-- BEGIN THE INPUT --

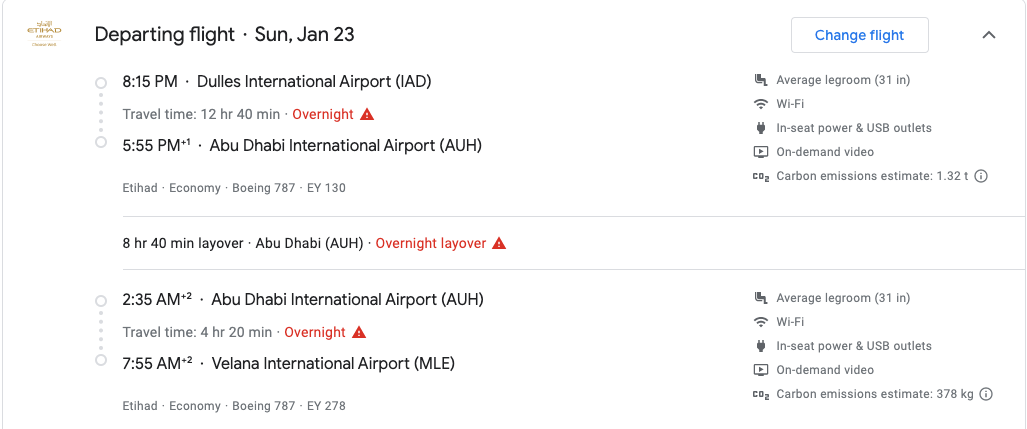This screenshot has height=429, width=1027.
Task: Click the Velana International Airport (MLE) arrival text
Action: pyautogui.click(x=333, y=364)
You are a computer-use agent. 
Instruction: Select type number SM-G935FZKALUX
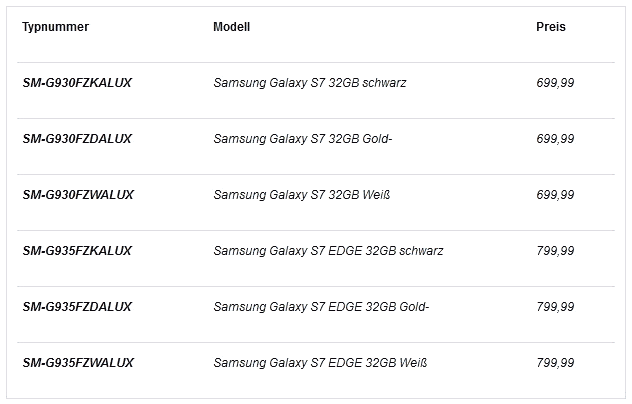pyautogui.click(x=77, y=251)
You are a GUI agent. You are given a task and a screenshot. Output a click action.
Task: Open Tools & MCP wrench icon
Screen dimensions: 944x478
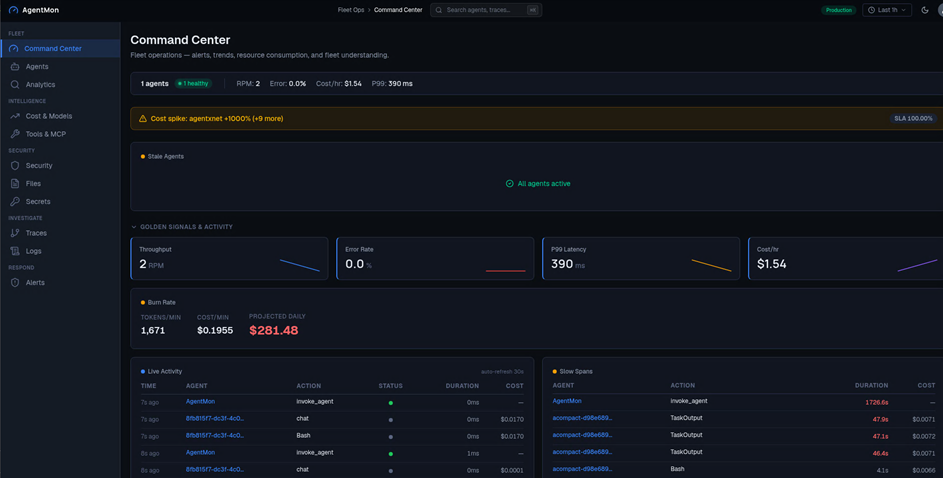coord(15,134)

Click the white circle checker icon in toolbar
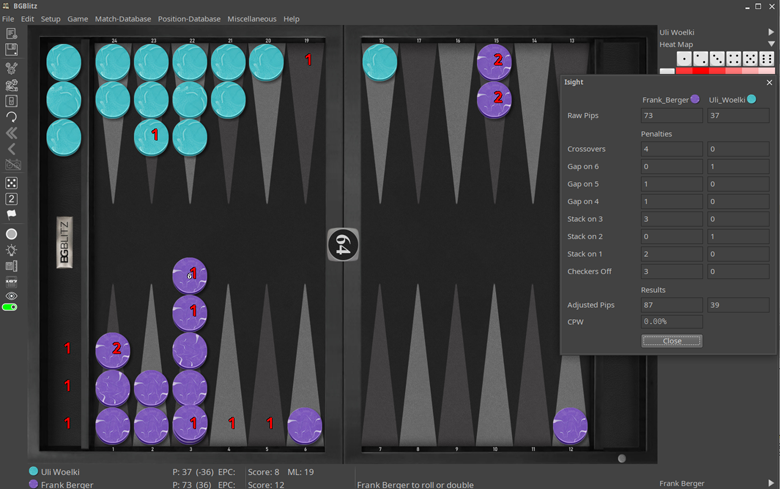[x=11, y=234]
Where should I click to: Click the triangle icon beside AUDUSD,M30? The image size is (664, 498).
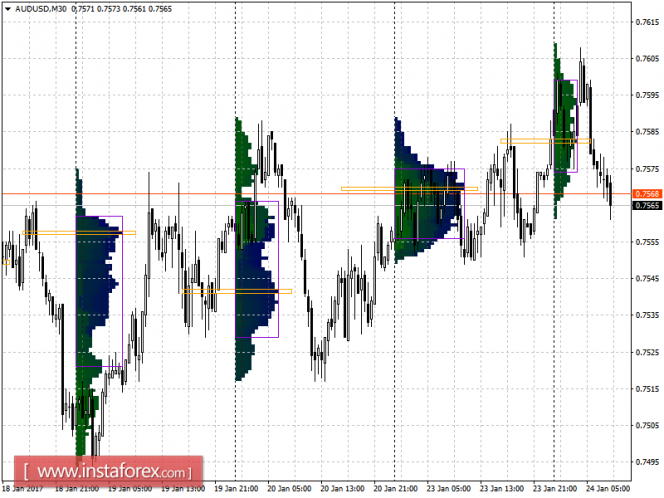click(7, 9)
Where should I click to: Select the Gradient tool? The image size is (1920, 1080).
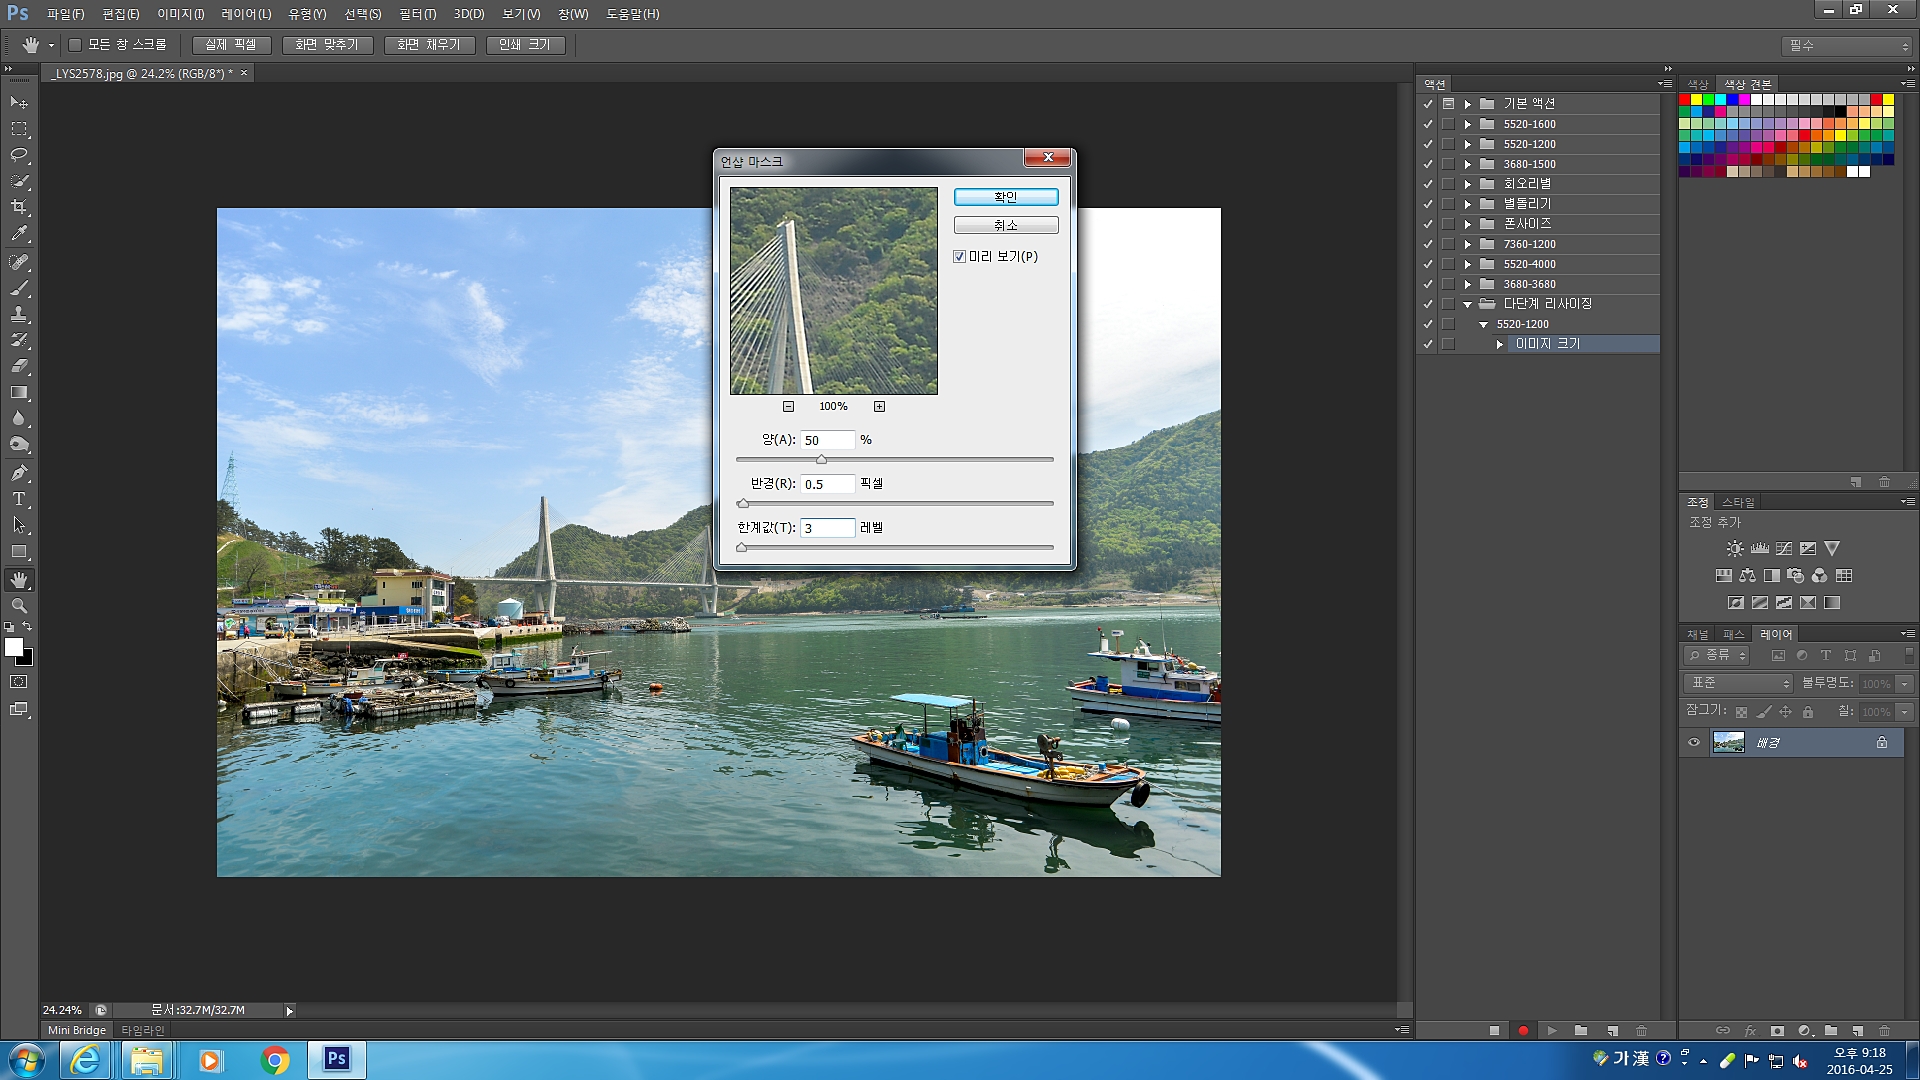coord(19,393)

-- END THE INPUT --

- [REQUIRED WORK] Write out every line of the records above word for word, omitting the pictures.

- [EXERCISE RESPONSE]
This screenshot has height=429, width=1027.
Task: Click the Velana International Airport (MLE) arrival text
Action: pyautogui.click(x=333, y=364)
You are a computer-use agent. 
Instruction: Select type number SM-G935FZKALUX
pyautogui.click(x=77, y=251)
You are a GUI agent. You are given a task and a screenshot. Output a click action.
Task: Open Tools & MCP wrench icon
Screen dimensions: 944x478
coord(15,134)

Click the white circle checker icon in toolbar
[x=11, y=234]
Where should I click to: Click the triangle icon beside AUDUSD,M30? The image size is (664, 498).
click(7, 9)
Where should I click to: Select the Gradient tool? The image size is (1920, 1080).
coord(19,393)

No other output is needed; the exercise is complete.